Stored records:
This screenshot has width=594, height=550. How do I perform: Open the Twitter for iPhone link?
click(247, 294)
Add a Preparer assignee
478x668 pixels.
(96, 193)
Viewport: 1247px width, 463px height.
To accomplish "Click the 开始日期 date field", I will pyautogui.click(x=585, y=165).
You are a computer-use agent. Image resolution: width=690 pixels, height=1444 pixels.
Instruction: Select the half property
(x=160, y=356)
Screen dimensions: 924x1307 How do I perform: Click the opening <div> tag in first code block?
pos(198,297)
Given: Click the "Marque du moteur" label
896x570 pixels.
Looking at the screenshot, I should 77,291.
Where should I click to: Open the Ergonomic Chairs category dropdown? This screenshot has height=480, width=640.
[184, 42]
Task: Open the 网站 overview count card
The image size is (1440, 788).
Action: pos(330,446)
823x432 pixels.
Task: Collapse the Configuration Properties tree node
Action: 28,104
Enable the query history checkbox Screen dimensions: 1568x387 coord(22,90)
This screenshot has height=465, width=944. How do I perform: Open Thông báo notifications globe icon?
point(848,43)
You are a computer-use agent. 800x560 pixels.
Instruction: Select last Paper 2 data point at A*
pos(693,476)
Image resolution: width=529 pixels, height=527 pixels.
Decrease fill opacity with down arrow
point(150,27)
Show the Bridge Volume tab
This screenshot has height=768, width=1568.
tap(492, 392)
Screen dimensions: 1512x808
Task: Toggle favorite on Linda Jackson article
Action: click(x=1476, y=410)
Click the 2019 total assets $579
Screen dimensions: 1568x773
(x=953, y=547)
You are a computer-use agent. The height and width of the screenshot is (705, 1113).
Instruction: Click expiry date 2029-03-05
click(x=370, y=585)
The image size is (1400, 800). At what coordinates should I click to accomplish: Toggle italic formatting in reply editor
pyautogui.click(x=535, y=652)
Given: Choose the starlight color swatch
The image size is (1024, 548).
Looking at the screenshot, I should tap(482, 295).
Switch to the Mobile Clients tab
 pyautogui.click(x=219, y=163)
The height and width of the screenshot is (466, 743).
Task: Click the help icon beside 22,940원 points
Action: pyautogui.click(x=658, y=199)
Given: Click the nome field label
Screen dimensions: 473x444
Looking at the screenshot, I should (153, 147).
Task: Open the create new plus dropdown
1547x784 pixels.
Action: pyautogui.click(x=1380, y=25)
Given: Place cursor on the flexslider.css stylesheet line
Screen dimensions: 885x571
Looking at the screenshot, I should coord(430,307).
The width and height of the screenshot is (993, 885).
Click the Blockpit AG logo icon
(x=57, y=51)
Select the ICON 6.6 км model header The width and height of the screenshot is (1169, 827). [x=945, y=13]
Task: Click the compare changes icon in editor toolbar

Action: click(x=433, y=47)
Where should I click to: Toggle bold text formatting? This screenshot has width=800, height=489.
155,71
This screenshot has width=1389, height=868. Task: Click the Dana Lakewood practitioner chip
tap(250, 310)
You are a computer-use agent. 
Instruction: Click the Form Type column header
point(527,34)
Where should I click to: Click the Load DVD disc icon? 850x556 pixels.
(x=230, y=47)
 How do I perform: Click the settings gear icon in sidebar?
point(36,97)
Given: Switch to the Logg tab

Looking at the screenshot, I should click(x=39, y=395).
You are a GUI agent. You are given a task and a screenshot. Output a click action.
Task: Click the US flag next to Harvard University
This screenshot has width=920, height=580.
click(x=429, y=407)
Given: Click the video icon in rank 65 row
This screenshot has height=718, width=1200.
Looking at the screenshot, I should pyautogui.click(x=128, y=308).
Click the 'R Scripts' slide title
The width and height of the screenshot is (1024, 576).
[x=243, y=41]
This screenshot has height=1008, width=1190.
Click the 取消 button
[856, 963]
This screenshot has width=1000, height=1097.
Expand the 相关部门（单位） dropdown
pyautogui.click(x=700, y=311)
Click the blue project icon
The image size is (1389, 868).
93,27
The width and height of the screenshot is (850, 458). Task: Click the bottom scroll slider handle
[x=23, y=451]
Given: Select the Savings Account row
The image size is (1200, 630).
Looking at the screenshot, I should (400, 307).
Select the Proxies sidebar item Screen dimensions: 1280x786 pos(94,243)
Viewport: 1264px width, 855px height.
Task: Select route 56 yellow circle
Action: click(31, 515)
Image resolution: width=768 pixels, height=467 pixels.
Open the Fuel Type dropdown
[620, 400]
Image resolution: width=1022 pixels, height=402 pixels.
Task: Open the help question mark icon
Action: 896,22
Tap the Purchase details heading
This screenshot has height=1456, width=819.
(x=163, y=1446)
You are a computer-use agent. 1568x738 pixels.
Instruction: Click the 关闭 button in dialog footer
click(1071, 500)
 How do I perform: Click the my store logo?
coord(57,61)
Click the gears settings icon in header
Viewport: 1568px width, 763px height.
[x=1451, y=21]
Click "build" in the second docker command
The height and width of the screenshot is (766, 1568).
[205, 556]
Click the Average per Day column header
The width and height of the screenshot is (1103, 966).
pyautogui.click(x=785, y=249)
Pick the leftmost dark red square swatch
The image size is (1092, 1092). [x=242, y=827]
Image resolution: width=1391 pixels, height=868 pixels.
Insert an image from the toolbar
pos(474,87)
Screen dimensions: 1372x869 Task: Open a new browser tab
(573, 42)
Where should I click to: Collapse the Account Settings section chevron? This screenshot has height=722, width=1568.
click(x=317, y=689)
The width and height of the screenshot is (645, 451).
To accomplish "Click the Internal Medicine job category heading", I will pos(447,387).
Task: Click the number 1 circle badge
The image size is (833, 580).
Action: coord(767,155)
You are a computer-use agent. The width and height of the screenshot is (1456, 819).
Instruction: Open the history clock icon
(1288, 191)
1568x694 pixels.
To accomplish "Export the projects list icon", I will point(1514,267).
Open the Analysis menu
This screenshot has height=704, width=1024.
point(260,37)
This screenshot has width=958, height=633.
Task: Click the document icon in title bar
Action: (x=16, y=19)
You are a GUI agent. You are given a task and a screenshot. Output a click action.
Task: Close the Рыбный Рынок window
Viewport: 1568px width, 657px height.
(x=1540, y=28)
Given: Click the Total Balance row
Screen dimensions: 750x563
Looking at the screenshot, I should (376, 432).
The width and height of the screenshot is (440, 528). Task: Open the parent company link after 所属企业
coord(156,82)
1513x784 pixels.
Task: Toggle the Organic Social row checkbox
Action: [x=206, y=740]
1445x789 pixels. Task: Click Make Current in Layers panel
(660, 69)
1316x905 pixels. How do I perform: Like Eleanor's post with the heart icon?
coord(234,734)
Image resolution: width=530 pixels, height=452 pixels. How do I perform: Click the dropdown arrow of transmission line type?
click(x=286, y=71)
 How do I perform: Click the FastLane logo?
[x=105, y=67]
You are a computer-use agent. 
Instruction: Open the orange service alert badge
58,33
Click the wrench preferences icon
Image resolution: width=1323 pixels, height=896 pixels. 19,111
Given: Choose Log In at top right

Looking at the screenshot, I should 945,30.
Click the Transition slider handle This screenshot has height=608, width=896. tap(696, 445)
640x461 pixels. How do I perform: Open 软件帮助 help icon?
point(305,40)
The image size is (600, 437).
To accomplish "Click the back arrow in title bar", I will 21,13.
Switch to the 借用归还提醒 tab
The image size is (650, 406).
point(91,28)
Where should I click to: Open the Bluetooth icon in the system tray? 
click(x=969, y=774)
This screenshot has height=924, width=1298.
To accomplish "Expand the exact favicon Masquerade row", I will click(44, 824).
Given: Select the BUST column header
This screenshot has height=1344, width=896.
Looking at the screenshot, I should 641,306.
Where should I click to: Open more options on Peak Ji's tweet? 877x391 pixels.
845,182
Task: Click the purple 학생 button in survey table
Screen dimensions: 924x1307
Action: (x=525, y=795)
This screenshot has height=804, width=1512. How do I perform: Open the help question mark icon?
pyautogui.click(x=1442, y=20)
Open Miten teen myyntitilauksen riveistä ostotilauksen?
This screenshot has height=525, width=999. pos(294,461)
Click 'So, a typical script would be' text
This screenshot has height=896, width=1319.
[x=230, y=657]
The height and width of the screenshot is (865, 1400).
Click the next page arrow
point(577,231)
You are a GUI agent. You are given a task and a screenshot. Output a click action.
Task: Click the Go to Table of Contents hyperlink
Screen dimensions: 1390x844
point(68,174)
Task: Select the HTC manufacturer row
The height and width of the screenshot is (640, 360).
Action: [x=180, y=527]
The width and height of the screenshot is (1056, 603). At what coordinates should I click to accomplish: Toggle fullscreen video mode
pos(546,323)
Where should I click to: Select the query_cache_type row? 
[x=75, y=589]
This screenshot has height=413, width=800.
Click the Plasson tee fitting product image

### The task
Retype the entries above exactly, but only from the line containing "Select the Proxies" through the line containing "Image resolution: width=768", both included.

### Expected answer
Select the Proxies sidebar item Screen dimensions: 1280x786 pos(94,243)
Viewport: 1264px width, 855px height.
Task: Select route 56 yellow circle
Action: click(31, 515)
Image resolution: width=768 pixels, height=467 pixels.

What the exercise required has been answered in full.